[Collected data entries]

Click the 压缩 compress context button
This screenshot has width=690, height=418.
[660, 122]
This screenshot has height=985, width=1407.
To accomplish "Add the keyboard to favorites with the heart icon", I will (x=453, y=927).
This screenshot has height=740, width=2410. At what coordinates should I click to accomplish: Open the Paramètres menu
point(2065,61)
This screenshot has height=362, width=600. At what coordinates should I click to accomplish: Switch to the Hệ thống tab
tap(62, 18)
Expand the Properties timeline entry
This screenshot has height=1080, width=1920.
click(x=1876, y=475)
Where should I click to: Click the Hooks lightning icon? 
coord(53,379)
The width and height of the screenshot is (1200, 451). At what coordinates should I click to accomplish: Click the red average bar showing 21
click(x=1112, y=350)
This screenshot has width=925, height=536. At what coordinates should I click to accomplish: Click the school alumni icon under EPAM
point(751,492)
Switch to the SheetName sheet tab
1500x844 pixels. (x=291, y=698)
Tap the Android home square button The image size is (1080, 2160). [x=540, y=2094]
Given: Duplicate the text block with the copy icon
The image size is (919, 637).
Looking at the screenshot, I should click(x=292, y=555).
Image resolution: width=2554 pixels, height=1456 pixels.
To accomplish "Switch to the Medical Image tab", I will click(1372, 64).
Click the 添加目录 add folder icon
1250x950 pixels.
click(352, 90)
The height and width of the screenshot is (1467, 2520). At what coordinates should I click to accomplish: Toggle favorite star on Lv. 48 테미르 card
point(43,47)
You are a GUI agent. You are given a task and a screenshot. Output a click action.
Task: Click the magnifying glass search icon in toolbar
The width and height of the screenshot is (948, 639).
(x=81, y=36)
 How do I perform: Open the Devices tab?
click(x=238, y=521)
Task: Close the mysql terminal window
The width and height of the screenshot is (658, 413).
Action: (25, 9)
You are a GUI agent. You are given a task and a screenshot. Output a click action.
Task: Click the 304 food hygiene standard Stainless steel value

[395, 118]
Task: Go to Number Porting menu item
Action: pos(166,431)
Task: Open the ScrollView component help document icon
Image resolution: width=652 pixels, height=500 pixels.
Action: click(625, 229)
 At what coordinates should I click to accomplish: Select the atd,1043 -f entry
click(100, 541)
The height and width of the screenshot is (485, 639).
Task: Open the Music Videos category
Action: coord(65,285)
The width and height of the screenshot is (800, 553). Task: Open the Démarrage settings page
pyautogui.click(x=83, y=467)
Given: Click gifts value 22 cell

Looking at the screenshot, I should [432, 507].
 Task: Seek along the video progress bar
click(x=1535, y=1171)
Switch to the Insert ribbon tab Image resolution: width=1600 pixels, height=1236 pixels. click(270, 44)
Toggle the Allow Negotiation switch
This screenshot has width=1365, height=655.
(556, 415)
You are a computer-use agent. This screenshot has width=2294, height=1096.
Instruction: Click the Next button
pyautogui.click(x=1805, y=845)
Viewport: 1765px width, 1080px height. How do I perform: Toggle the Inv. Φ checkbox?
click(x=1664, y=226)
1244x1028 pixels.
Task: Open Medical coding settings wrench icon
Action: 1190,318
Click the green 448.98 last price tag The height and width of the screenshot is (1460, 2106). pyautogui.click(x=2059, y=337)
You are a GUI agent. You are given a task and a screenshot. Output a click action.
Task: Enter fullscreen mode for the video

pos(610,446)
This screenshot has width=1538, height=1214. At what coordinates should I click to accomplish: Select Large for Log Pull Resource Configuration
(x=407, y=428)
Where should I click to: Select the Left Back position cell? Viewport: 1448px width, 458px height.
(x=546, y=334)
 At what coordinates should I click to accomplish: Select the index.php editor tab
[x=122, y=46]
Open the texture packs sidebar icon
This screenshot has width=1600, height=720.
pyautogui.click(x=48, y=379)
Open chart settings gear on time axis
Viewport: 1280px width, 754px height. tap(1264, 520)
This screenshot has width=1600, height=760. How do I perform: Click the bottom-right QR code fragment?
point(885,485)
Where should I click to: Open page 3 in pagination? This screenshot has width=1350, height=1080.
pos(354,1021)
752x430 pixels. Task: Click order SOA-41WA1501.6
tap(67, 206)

*YOUR TASK*:
Rewrite the lines above with every "GUI agent" changed to "interface agent" and nothing else altered.

*SOLUTION TO THE EXERCISE*:
Click the 压缩 compress context button
This screenshot has width=690, height=418.
[660, 122]
This screenshot has height=985, width=1407.
To accomplish "Add the keyboard to favorites with the heart icon", I will (x=453, y=927).
This screenshot has height=740, width=2410. At what coordinates should I click to accomplish: Open the Paramètres menu
point(2065,61)
This screenshot has height=362, width=600. At what coordinates should I click to accomplish: Switch to the Hệ thống tab
tap(62, 18)
Expand the Properties timeline entry
This screenshot has height=1080, width=1920.
click(x=1876, y=475)
Where should I click to: Click the Hooks lightning icon? 
coord(53,379)
The width and height of the screenshot is (1200, 451). At what coordinates should I click to accomplish: Click the red average bar showing 21
click(x=1112, y=350)
This screenshot has width=925, height=536. At what coordinates should I click to accomplish: Click the school alumni icon under EPAM
point(751,492)
Switch to the SheetName sheet tab
1500x844 pixels. (x=291, y=698)
Tap the Android home square button The image size is (1080, 2160). [x=540, y=2094]
Given: Duplicate the text block with the copy icon
The image size is (919, 637).
Looking at the screenshot, I should click(x=292, y=555).
Image resolution: width=2554 pixels, height=1456 pixels.
To accomplish "Switch to the Medical Image tab", I will click(1372, 64).
Click the 添加目录 add folder icon
1250x950 pixels.
click(352, 90)
The height and width of the screenshot is (1467, 2520). At what coordinates should I click to accomplish: Toggle favorite star on Lv. 48 테미르 card
point(43,47)
You are a interface agent. You are given a task and a screenshot. Output a click action.
Task: Click the magnifying glass search icon in toolbar
The width and height of the screenshot is (948, 639).
(x=81, y=36)
 How do I perform: Open the Devices tab?
click(x=238, y=521)
Task: Close the mysql terminal window
The width and height of the screenshot is (658, 413).
Action: (25, 9)
You are a interface agent. You are given a task and a screenshot. Output a click action.
Task: Click the 304 food hygiene standard Stainless steel value

[395, 118]
Task: Go to Number Porting menu item
Action: pos(166,431)
Task: Open the ScrollView component help document icon
Image resolution: width=652 pixels, height=500 pixels.
Action: click(625, 229)
 At what coordinates should I click to accomplish: Select the atd,1043 -f entry
click(100, 541)
The height and width of the screenshot is (485, 639).
Task: Open the Music Videos category
Action: coord(65,285)
The width and height of the screenshot is (800, 553). Task: Open the Démarrage settings page
pyautogui.click(x=83, y=467)
Given: Click gifts value 22 cell

Looking at the screenshot, I should [432, 507].
 Task: Seek along the video progress bar
click(x=1535, y=1171)
Switch to the Insert ribbon tab Image resolution: width=1600 pixels, height=1236 pixels. click(270, 44)
Toggle the Allow Negotiation switch
This screenshot has width=1365, height=655.
(556, 415)
You are a computer-use agent. This screenshot has width=2294, height=1096.
Instruction: Click the Next button
pyautogui.click(x=1805, y=845)
Viewport: 1765px width, 1080px height. How do I perform: Toggle the Inv. Φ checkbox?
click(x=1664, y=226)
1244x1028 pixels.
Task: Open Medical coding settings wrench icon
Action: 1190,318
Click the green 448.98 last price tag The height and width of the screenshot is (1460, 2106). pyautogui.click(x=2059, y=337)
You are a interface agent. You are given a task and a screenshot. Output a click action.
Task: Enter fullscreen mode for the video

pos(610,446)
This screenshot has width=1538, height=1214. At what coordinates should I click to accomplish: Select Large for Log Pull Resource Configuration
(x=407, y=428)
Where should I click to: Select the Left Back position cell? Viewport: 1448px width, 458px height.
(x=546, y=334)
 At what coordinates should I click to accomplish: Select the index.php editor tab
[x=122, y=46]
Open the texture packs sidebar icon
This screenshot has width=1600, height=720.
pyautogui.click(x=48, y=379)
Open chart settings gear on time axis
Viewport: 1280px width, 754px height. tap(1264, 520)
This screenshot has width=1600, height=760. How do I perform: Click the bottom-right QR code fragment?
point(885,485)
Where should I click to: Open page 3 in pagination? This screenshot has width=1350, height=1080.
pos(354,1021)
752x430 pixels. Task: Click order SOA-41WA1501.6
tap(67, 206)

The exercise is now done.